How to create a DCG-predicate that is usable as both a parser and a generator?

Hi everyone!

I recently wanted to become better at Prolog (having used it in the past only in an “Introduction to Logic”-course at university). As I am also learning a bit to speak Esperanto, which is a constructed language and therefore reasonably regular/systematic I thought it would be an interesting challenge to attempt to create a parser/generator of simple Esperanto sentences with Prolog.

For instance, in Esperanto all (singular) nouns end with -o. It is thus easy to write a predicate like

stem_noun(Stem, Noun, singular) :- 
  string_concat(Stem, "o", Noun).

noun(noun(Stem, Number) -->
  [Noun], {
    stem_noun(Stem, Noun, Number)

This works fine for parsing, when used like phrase(noun(Res), ["knabo"]).. It also works fine for testing when all arguments are filled in.

It however does not work for generating, when used like phrase(noun(_), Res). because string_concat will complain that Stem is not instantiated enough.
Arguably this is reasonable; after all when generating words it might make sense to only stick to a vocabulary of known words.

Thus I might rewrite stem_noun as:

stem_translation("knab", "boy").
stem_translation("flor", "flower").
% etc
% ...

stem_noun(Stem, Noun, singular) :-
  stem_translation(Stem, _),
  string_concat(Stem, "o", Noun).

However, this will restrict the user to only using words for which the stem is known.

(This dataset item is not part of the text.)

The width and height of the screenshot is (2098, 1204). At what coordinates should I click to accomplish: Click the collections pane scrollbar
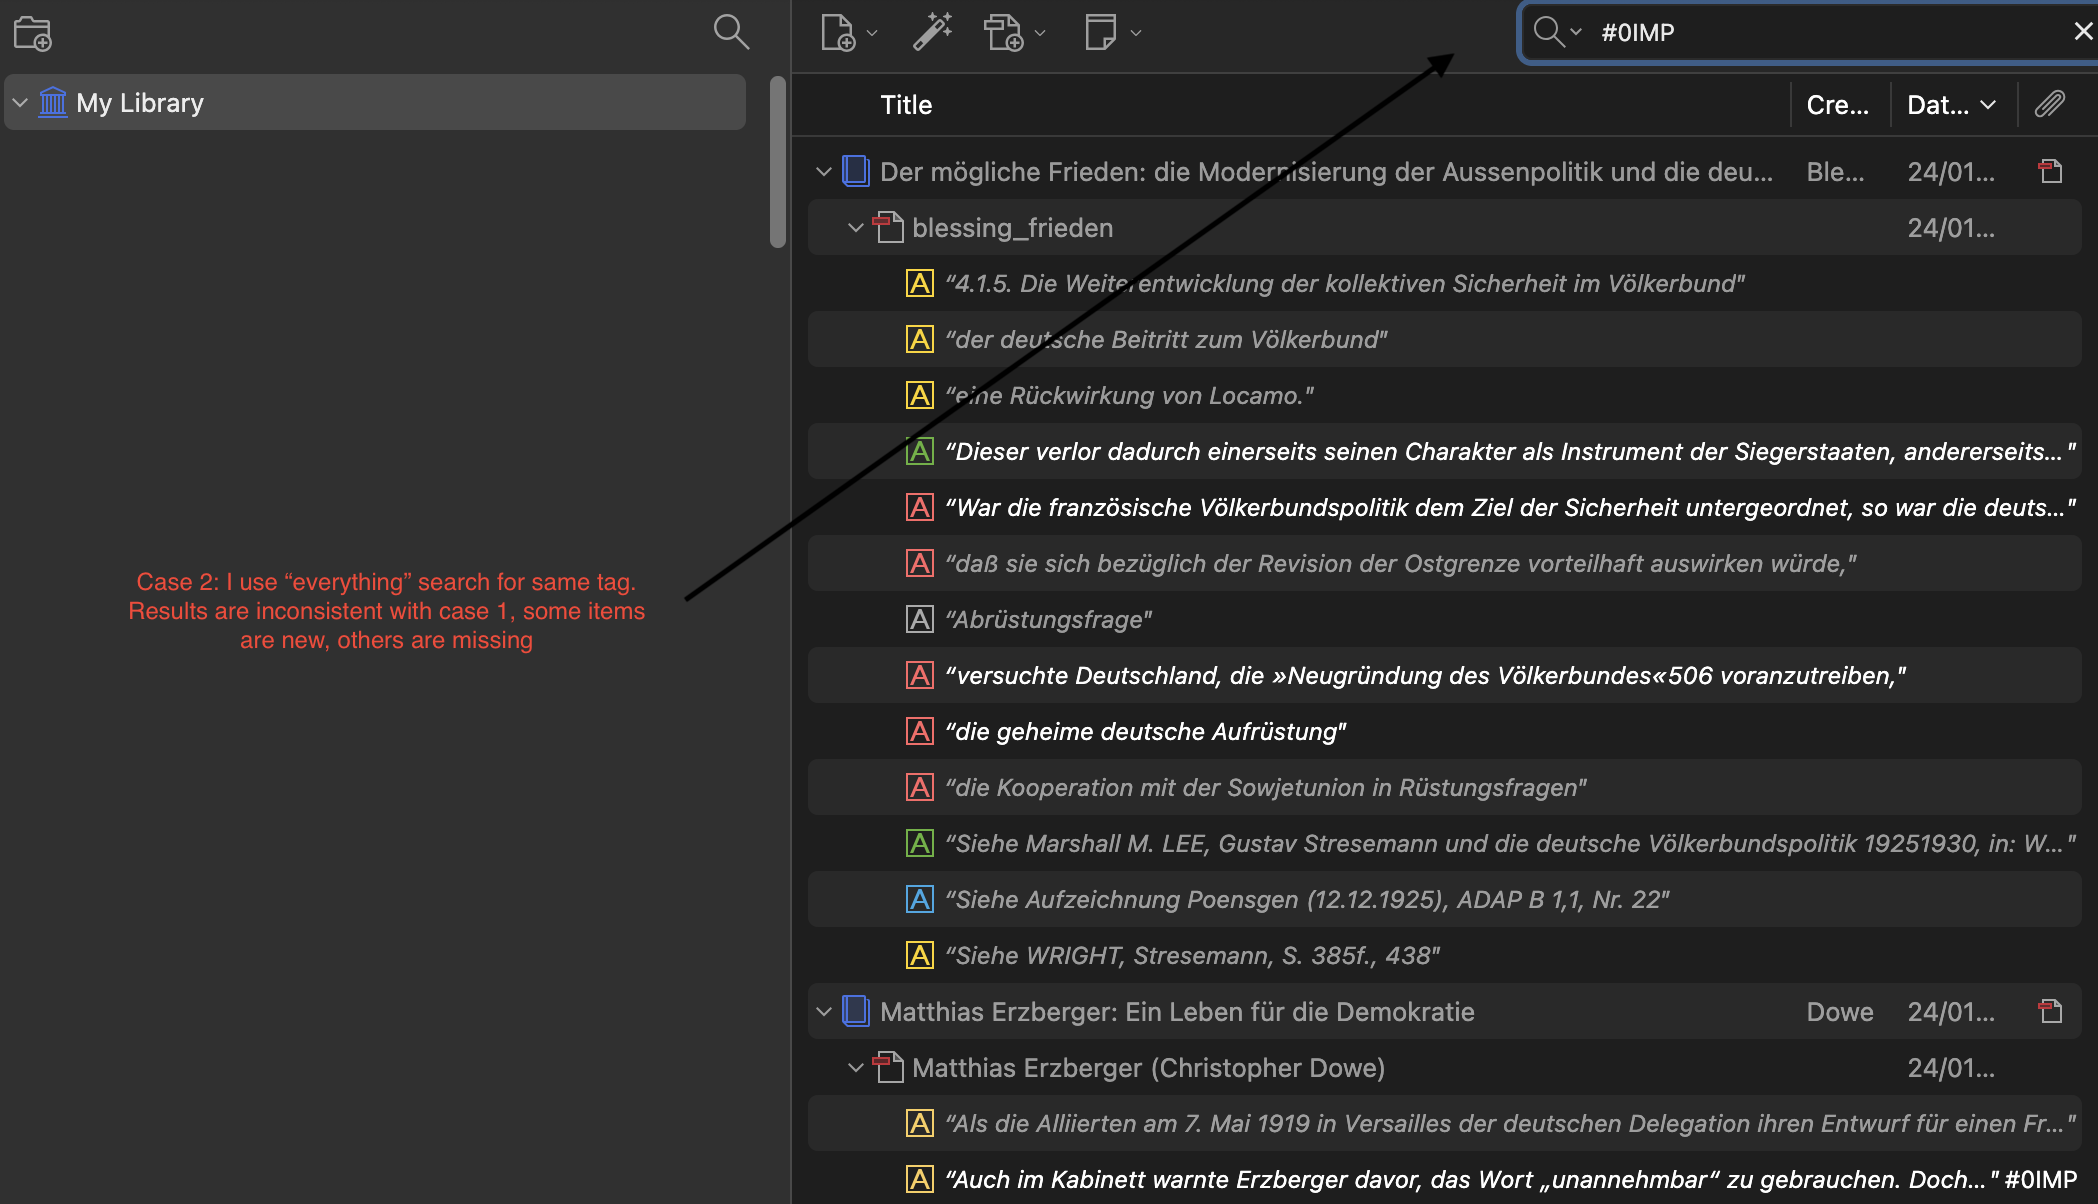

As (a) it is infeasible for the vocabulary to be complete as new words get made from time to time and (b) names of for instance persons are also used as nouns, this would be too restrictive.

So how is this managed? One approach I considered is

stem_noun(Stem, Noun, singular) :-
  (nonvar(Noun) ; stem_translation(Stem, _)),
  string_concat(Stem, "o", Noun).

which will make the flow different depending on the direction the predicate is used. I believe it “works as intended”, but I’m not sure how idiomatic this is. Are there better ways to approach this problem?

1 Like

Some simple advise.

  1. When first learning to use DCGs for both parsing and generating, I have found that it makes more sense to develop them independently until you have them both working. Then if there is enough commonality in the code they can be combined. Sometimes it works seamlessly, sometimes it appears to work seamlessly when using the code but the code is not easy to understand (e.g. lots of conditionals), sometimes it turns into a nightmare and can’t be done seamlessly. Using constraints also helps at times.

  2. Since you are using a spoken language and not a programming language for your exercise you will need to look at work using Natural Language Processing. Luckily there is a nice free intro book.

“Prolog and Natural-Language Analysis” by Fernando C. N. Pereira and Stuart M. Shieber (site) (free pdf )